A strip of copper is placed in four different colorless solutions. They are: $KN{O_3},AgN{O_3},Zn{(N{O_3})_2},Ca{(N{O_3})_2}$
Which of the following solutions will finally turn blue?
A) $Ca{(N{O_3})_2}$
B) $KN{O_3}$
C) $AgN{O_3}$
D) $Zn{(N{O_3})_2}$

Answer 1

Hint: To turn the solution blue we need to see that copper will react with which of the following solutions and we see that by determining the position of copper in the activity series. The reactivity series of metals also known as the activity series, refers to the arrangement of metals in the decreasing order of their reactivity.

Complete step-by-step answer:
So, the reaction will take place between copper and $AgN{O_3}$ solution as we know that copper is more reactive than silver and will easily displace silver in the silver nitrate solution and will eventually form copper nitrate solution and the solution will therefore turn blue in color. The blue color develops due to the presence of copper ions.

The reaction proceeds as:
$Cu + 2AgN{O_3} \to 2Ag + Cu{(N{O_3})_2}$

This reaction is known as the single displacement reaction. A single displacement reaction is a chemical reaction in which one element is replaced by another element.

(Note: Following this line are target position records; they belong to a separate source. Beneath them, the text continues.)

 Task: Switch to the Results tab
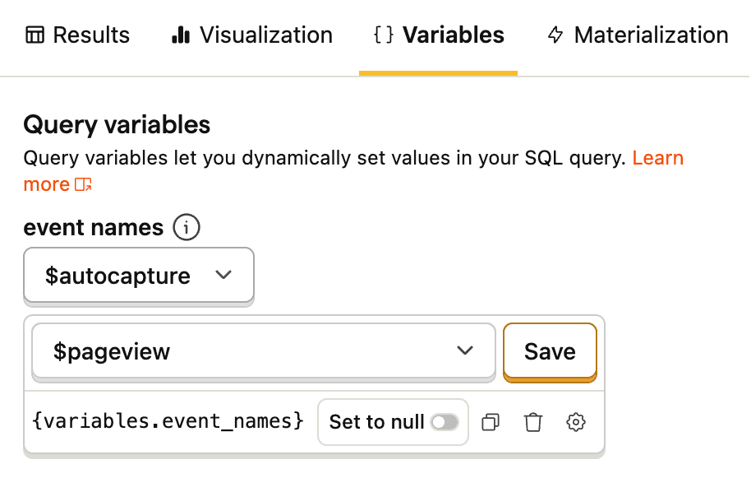click(78, 35)
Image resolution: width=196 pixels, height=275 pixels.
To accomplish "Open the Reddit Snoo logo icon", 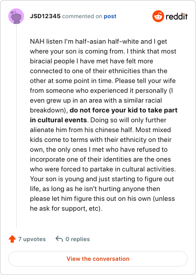I will (158, 16).
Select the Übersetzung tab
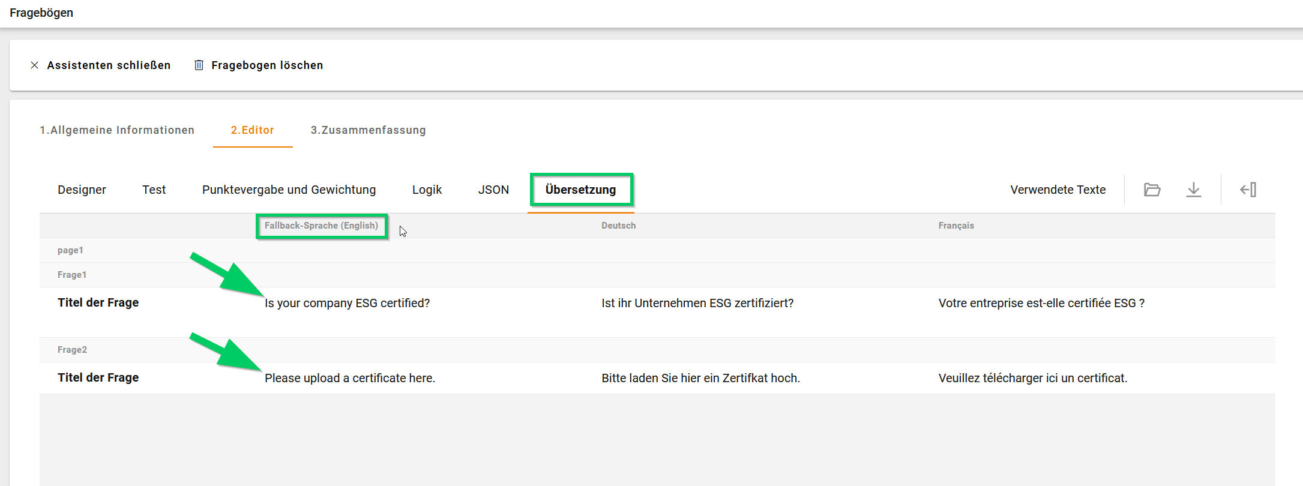Image resolution: width=1303 pixels, height=486 pixels. point(580,190)
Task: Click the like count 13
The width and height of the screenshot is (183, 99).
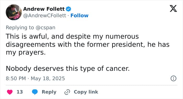Action: (20, 92)
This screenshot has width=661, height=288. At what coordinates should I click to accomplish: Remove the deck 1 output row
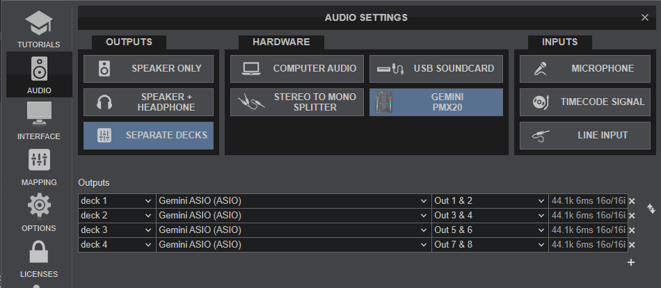coord(632,201)
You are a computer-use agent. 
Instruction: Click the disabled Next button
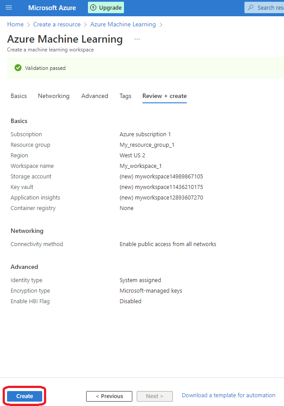click(155, 396)
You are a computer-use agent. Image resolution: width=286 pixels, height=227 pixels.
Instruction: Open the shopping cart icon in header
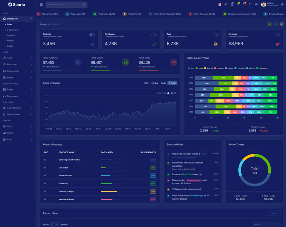[232, 5]
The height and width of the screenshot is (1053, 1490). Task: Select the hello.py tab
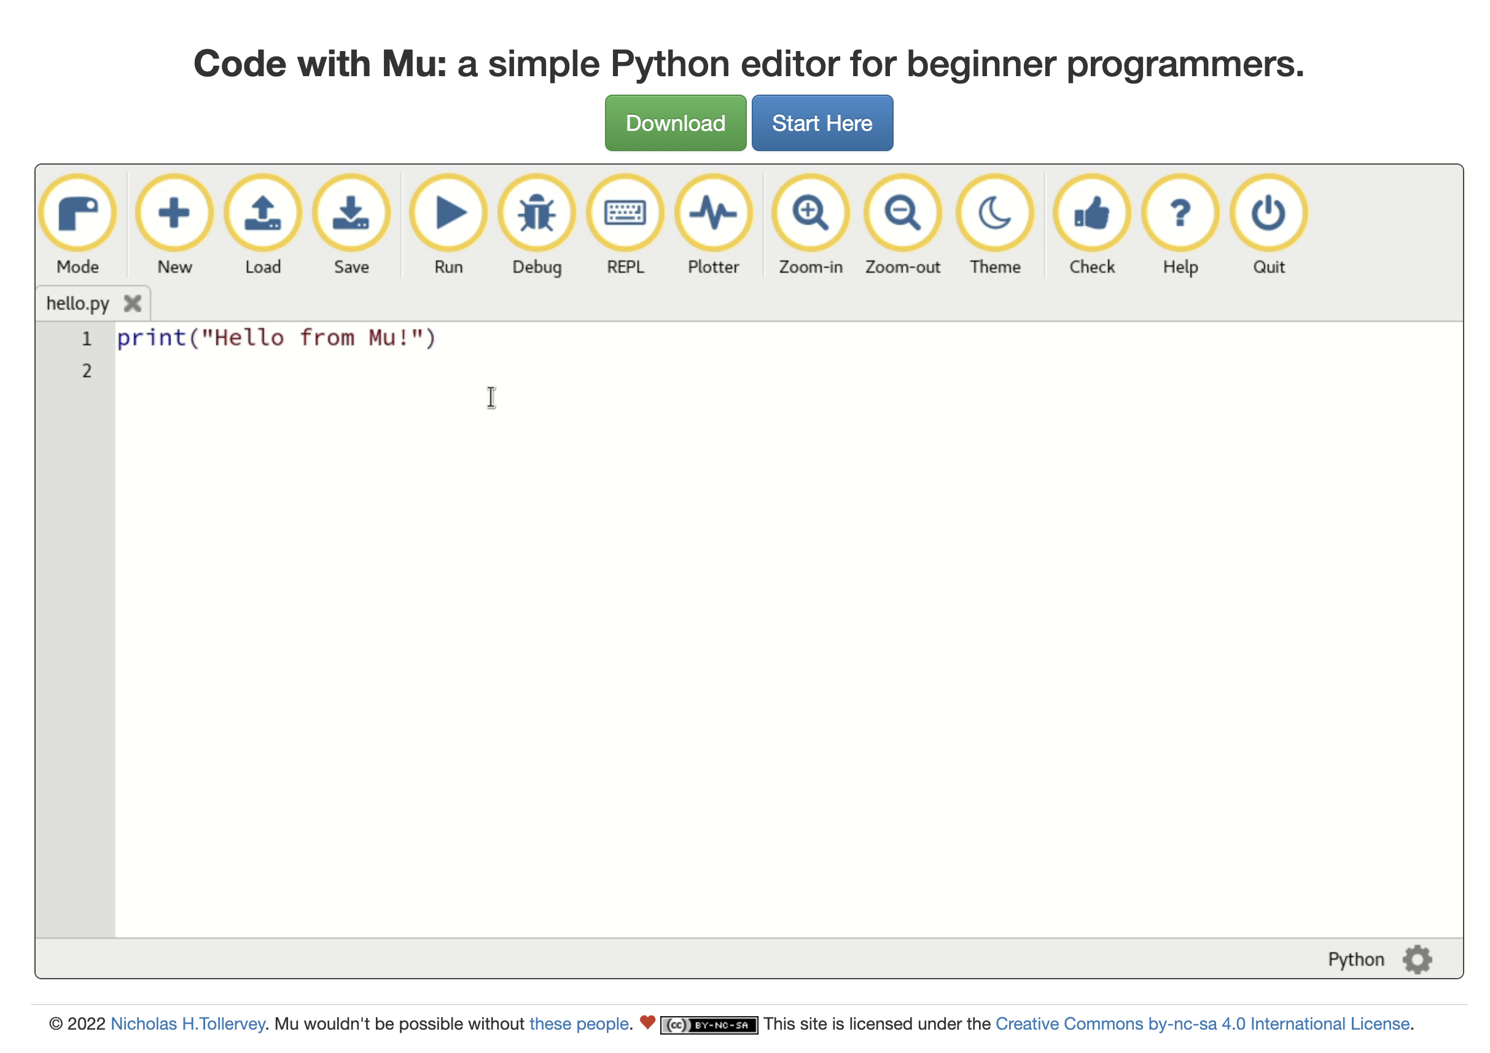pos(77,304)
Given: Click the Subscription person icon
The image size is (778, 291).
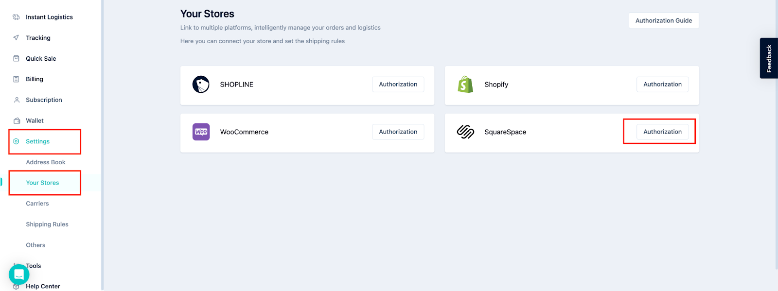Looking at the screenshot, I should click(17, 100).
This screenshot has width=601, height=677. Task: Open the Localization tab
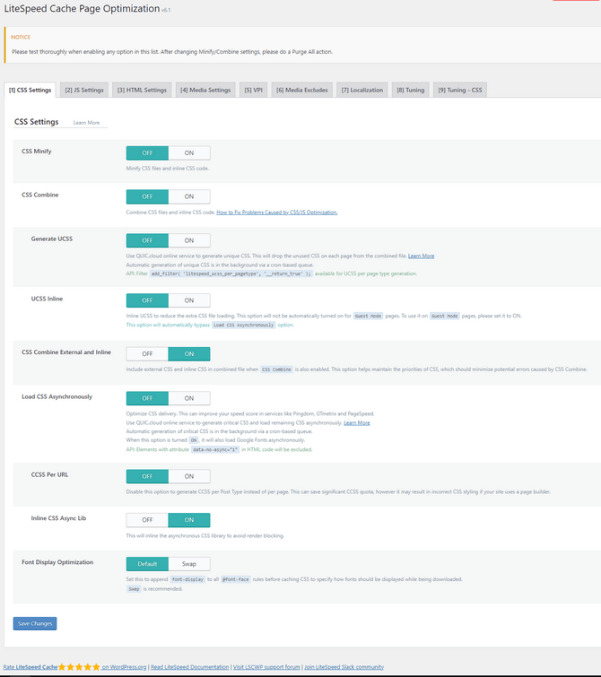(x=362, y=90)
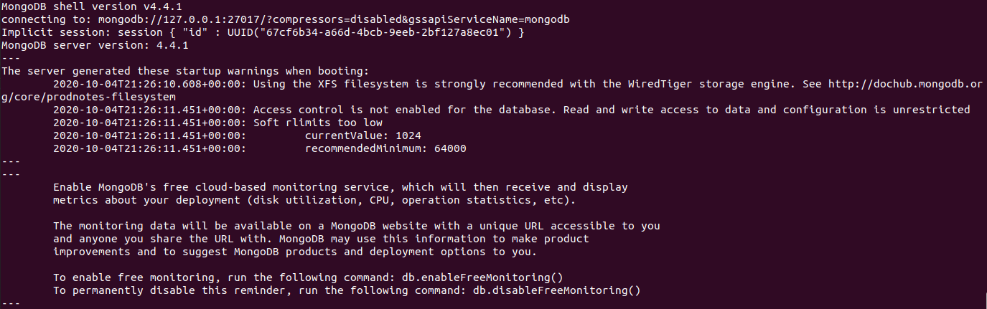Image resolution: width=987 pixels, height=309 pixels.
Task: Click the 'metrics about your deployment' line
Action: [x=314, y=200]
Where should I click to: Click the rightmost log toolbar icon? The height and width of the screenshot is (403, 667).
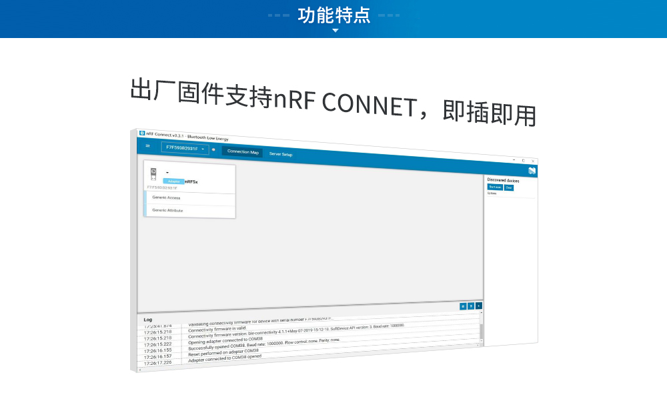click(478, 306)
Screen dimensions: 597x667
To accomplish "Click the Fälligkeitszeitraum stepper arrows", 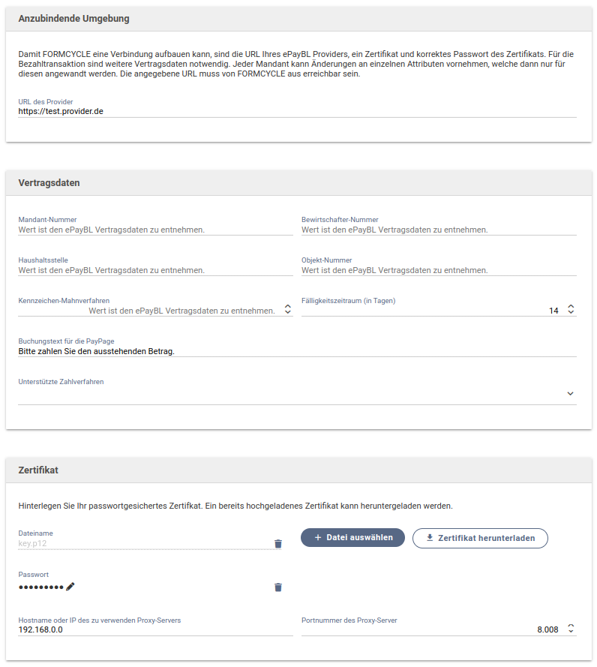I will tap(571, 310).
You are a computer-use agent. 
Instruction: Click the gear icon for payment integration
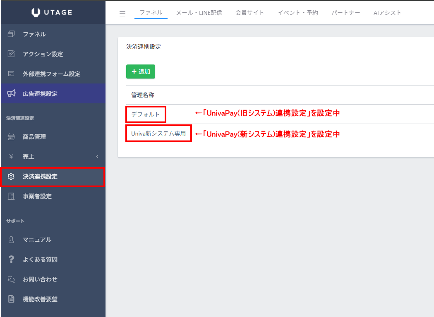click(x=11, y=176)
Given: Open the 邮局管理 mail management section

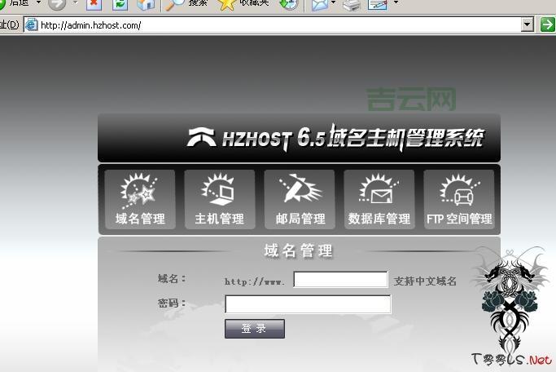Looking at the screenshot, I should click(299, 200).
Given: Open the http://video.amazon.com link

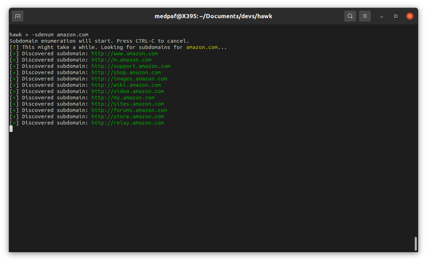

Copper is unable to displace potassium, calcium and zinc from their nitrate solution as they are present at higher positions in the reactivity series as compared to copper.

Therefore, the correct answer is option C.

Note: This reaction can also be explained on the basis of electrochemical series. The metal with more standard potential displaces metal with less standard potential. Here the electrode potential of copper is $ + 0.337\nu $ and that of silver is $ + 0.222\nu $ therefore copper will displace silver from silver nitrate solution.